ModelLocator is a component to find the models to be included for cross site evaluation located on server.


NVIDIA FLARE stands for NVIDIA Federated Learning Application Runtime Environment, a general-purpose framework designed for collaborative computing.


The overseer is a subsystem that monitors the FL servers in HA mode and tells clients which FL server to connect to. This is only applicable in HA mode.

Peer Context

The Peer Context is the contextual information of the message sender that is sent in addition to the regular payload of the message when the FL parties communicate with each other.


A component for saving the state of something. LearnablePersistor is a method implemented for the FL server to save the state of the Learnable object, for example writing a global model to disk.

POC mode

See Setting Up the Application Environment in POC Mode.

Project yaml

The project.yaml is the file used in the provisioning process that has the Project’s specifications including the FL Server, FL Clients, and Admin Users as well as the Builders for assembling the Startup Kits.


Provisioning is the process of setting up a secure project with startup kits for the different participants including the FL Server, FL Clients, and Admin Users.


The user roles in NVIDIA FLARE include Project Admin, Org Admin, Lead researcher, and Member researcher and can be used to set certain privileges of system operations for different users. See the NVIDIA FLARE Security page for details.

Scatter and Gather Workflow

The Scatter and Gather Workflow is an included reference implementation of the default workflow of previous versions of NVIDIA FLARE with an FL Server aggregating results from FL Clients.

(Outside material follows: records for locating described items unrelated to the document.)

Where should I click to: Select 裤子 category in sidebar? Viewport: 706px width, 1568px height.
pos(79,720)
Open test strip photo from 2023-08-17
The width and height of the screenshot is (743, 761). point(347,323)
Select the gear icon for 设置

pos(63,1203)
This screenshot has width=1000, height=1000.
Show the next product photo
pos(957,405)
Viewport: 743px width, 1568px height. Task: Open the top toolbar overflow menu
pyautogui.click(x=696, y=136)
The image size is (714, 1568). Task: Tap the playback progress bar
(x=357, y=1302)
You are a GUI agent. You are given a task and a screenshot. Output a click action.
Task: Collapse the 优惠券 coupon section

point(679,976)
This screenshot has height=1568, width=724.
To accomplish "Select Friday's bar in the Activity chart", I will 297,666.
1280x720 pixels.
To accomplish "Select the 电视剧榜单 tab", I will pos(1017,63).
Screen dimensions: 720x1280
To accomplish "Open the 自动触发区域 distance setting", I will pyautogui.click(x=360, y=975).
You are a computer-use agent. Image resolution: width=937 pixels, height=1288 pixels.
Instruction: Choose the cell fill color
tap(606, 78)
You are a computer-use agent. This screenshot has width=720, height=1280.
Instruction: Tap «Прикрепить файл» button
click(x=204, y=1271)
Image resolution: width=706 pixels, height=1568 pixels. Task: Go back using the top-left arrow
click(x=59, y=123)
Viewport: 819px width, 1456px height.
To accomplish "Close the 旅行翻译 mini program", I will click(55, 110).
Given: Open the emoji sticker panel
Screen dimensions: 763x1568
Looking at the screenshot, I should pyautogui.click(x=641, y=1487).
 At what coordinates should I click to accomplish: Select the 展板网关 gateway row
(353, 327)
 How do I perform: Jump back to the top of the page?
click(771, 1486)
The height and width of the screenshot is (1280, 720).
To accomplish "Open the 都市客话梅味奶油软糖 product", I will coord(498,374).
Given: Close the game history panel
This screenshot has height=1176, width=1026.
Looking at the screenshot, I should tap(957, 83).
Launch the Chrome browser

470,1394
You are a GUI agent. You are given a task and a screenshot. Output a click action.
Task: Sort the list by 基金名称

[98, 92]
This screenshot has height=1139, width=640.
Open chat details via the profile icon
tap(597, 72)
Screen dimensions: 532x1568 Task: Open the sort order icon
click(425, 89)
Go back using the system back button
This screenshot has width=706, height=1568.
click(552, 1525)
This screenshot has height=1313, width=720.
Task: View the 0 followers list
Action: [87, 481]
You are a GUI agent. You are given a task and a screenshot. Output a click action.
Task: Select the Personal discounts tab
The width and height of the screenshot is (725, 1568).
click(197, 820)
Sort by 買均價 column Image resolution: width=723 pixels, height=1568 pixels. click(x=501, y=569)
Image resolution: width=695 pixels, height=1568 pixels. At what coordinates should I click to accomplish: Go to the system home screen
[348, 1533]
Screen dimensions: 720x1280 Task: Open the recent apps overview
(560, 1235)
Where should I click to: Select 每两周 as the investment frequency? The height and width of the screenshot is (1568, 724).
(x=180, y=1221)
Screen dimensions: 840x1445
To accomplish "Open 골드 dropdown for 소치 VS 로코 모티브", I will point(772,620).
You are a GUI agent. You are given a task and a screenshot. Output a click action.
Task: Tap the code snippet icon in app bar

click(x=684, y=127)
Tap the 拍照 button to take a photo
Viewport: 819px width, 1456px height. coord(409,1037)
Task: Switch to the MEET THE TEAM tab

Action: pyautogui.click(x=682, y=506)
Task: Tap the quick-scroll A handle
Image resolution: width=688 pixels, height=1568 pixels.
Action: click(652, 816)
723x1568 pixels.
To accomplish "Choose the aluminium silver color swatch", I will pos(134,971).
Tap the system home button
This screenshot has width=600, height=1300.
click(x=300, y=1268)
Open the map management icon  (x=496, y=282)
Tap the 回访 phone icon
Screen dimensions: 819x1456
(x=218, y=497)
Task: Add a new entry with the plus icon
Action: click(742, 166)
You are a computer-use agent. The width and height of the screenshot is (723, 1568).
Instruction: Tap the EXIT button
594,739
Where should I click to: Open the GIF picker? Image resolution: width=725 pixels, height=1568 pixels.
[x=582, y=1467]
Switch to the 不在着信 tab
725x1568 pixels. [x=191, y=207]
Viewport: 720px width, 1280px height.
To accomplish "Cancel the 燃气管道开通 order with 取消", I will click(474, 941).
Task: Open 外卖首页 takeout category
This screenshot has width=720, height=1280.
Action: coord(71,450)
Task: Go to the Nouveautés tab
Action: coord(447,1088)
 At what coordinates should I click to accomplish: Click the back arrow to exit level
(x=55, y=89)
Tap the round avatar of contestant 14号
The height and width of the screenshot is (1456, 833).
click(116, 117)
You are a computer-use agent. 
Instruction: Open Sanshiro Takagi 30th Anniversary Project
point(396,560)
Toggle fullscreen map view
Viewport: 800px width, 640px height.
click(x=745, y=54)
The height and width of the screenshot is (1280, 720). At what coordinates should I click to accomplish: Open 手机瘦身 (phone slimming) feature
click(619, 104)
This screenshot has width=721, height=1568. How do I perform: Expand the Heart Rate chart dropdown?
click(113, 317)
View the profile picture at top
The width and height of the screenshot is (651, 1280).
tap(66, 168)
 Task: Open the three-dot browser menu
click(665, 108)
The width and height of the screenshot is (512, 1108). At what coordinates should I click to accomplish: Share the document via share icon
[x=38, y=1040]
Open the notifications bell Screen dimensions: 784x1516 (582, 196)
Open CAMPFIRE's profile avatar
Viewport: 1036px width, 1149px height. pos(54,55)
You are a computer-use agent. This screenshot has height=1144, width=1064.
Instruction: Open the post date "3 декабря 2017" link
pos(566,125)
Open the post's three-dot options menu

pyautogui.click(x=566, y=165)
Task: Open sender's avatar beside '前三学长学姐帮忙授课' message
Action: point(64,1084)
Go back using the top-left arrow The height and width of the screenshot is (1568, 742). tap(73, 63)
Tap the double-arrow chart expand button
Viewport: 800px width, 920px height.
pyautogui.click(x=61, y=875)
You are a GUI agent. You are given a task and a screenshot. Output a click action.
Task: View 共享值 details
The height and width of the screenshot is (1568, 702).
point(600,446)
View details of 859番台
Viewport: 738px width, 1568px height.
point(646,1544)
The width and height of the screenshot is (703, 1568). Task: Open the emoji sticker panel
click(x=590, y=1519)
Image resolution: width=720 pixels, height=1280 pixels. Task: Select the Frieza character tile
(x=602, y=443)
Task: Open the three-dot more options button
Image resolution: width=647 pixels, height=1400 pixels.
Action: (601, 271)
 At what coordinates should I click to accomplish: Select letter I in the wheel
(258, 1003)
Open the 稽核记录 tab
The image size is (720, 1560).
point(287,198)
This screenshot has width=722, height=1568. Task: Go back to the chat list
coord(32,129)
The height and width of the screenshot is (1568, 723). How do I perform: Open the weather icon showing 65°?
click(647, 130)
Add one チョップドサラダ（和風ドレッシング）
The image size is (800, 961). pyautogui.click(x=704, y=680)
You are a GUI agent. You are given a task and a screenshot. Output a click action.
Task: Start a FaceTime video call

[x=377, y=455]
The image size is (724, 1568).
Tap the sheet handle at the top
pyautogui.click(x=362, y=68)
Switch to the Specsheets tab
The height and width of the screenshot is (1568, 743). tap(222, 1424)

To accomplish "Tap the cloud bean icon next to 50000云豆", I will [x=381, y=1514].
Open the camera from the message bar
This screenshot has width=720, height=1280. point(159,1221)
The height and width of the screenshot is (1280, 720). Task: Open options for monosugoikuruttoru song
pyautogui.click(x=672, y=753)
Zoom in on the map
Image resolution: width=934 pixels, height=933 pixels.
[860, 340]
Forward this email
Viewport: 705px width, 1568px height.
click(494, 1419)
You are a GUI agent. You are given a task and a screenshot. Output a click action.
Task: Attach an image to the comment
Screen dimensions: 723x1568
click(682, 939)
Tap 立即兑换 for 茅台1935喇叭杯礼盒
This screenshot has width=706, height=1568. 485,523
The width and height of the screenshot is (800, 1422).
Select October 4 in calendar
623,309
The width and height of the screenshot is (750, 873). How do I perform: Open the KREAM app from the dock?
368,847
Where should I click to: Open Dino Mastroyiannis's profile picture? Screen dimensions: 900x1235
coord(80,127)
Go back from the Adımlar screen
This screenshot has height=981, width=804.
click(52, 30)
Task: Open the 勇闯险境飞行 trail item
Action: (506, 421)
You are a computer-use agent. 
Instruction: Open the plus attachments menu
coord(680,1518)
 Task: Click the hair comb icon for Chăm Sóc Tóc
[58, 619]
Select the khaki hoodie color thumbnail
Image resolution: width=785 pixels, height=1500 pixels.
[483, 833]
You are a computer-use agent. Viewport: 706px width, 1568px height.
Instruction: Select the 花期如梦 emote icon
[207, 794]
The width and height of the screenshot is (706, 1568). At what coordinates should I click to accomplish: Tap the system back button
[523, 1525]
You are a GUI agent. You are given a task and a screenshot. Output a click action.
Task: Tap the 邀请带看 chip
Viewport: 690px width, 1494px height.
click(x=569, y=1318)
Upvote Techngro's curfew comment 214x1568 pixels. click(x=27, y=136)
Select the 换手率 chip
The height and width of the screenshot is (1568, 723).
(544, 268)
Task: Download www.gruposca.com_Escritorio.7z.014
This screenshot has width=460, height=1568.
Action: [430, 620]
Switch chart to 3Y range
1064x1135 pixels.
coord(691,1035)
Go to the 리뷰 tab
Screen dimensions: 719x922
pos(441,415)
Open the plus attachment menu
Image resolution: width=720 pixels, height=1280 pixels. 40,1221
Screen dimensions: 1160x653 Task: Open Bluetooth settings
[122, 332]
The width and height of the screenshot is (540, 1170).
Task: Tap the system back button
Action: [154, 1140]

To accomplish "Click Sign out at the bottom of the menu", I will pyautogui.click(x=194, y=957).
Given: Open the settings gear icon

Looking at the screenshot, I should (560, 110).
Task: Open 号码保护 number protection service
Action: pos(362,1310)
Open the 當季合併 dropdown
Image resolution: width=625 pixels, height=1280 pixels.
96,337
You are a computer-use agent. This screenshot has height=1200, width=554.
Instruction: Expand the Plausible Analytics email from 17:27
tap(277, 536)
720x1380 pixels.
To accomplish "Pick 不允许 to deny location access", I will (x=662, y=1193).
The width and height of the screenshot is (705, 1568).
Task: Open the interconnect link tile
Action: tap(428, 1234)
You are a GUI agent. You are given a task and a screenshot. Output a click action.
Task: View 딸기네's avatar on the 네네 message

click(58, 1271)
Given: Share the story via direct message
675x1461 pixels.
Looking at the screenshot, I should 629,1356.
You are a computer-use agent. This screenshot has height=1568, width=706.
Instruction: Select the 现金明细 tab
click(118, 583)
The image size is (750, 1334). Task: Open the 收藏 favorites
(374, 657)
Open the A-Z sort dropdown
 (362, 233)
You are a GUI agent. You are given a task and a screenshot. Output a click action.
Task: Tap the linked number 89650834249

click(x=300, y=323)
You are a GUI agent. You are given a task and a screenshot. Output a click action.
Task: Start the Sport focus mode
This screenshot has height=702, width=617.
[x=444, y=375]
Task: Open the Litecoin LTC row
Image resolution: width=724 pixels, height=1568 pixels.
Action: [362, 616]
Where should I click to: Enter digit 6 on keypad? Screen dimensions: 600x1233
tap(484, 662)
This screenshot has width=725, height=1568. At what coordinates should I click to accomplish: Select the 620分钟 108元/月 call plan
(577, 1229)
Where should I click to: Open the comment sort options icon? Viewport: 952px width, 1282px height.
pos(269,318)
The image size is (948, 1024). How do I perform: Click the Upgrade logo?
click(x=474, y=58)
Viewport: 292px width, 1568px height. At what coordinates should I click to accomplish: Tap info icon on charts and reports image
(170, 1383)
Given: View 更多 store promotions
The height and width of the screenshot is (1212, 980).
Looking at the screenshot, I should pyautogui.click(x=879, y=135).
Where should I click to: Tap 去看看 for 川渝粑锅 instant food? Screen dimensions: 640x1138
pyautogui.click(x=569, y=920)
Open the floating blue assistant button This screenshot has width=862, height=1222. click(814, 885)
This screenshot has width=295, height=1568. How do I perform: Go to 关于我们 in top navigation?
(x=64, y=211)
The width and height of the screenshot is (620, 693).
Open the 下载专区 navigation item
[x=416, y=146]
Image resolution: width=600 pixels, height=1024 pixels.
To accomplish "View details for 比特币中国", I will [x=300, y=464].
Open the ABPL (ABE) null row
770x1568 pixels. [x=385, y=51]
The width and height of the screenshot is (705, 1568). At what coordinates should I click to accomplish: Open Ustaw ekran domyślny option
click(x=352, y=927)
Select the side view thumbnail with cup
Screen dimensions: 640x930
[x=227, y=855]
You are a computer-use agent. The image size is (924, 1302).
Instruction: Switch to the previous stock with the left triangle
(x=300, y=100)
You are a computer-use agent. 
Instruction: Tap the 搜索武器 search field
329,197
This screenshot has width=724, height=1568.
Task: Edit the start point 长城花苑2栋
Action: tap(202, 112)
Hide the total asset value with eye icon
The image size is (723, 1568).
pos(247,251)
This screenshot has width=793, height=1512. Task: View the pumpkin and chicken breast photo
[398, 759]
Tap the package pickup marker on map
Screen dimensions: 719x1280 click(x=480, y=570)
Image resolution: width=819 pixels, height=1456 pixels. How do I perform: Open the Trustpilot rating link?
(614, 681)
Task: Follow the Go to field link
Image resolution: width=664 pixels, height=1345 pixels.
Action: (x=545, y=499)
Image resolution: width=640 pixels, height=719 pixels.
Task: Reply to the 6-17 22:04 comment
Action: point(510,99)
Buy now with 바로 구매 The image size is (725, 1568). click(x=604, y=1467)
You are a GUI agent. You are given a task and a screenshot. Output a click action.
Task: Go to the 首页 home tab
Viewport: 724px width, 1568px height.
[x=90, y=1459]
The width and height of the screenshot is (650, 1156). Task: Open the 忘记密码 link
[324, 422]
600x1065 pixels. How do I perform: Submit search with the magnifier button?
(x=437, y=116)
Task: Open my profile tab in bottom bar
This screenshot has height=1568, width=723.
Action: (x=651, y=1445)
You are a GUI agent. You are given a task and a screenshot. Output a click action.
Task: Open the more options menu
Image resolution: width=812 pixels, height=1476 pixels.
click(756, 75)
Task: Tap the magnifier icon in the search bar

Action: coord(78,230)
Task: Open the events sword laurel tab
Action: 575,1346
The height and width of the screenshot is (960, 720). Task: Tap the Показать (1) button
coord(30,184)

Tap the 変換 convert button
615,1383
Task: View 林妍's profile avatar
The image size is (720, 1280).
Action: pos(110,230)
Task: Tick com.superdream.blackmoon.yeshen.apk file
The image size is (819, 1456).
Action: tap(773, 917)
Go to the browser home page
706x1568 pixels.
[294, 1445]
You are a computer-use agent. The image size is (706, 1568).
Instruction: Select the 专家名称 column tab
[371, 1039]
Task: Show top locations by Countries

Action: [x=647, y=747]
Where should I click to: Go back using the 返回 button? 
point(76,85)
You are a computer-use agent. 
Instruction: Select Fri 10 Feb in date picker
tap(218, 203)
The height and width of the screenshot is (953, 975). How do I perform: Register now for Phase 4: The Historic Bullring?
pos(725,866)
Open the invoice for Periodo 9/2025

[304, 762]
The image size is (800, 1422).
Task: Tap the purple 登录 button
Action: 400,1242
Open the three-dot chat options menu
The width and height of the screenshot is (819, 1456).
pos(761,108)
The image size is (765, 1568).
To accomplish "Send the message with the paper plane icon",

Shareable is a communication between two peers (server and clients). In the task-based interaction, the Shareable from server to clients carries the data of the task for the client to execute; and the Shareable from the client to server carries the result of the task execution. When this is applied to DL model training, the task data typically contains model weights for the client to train on; and the task result contains updated model weights from the client. The concept of Shareable is very general - it can be whatever that makes sense for the task.


ShareableGenerator is a component that converts between Shareable objects and model objects. The ShareableGenerator implements two methods, learnable_to_shareable() converts a Learnable object to a form of data to be shared to FL clients, and shareable_to_learnable() uses the Shareable data (or aggregated Shareable data) from the FL clients to update the Learnable object.

Startup kit

Startup kits are products of the provisioning process and contain the configuration and certificates necessary to establish secure connections between the Overseer, FL servers, FL clients, and Admin clients. These files are used to establish identity and authorization policies between server and clients. Startup kits are distributed to the Overseer, FL servers, clients, and Admin clients depending on role.


A Task is a piece of work (Python code) that is assigned by the Controller to client workers. Depending on how the Task is assigned (broadcast, send, or relay), the task will be performed by one or more clients. The logic to be performed in a Task is defined in an Executor.

TB Analytics Receiver

The Tensorboard Analytics Receiver is part of the ML Experimental tracking. NVFLARE implemented the server-side ML Experimental tracking, with Tensorboard as the ML tracking tool. The client side collects the logs, and the FL server has the Tensorboard Summary Writer to send the logs to Tensorboard. The TB Analytics Receiver is the component that receives the logging from different clients and then writes to Tensorboard.


A Worker is capable of performing tasks (training, validation/evaluation, data preparation, etc.). Workers run on FL Clients.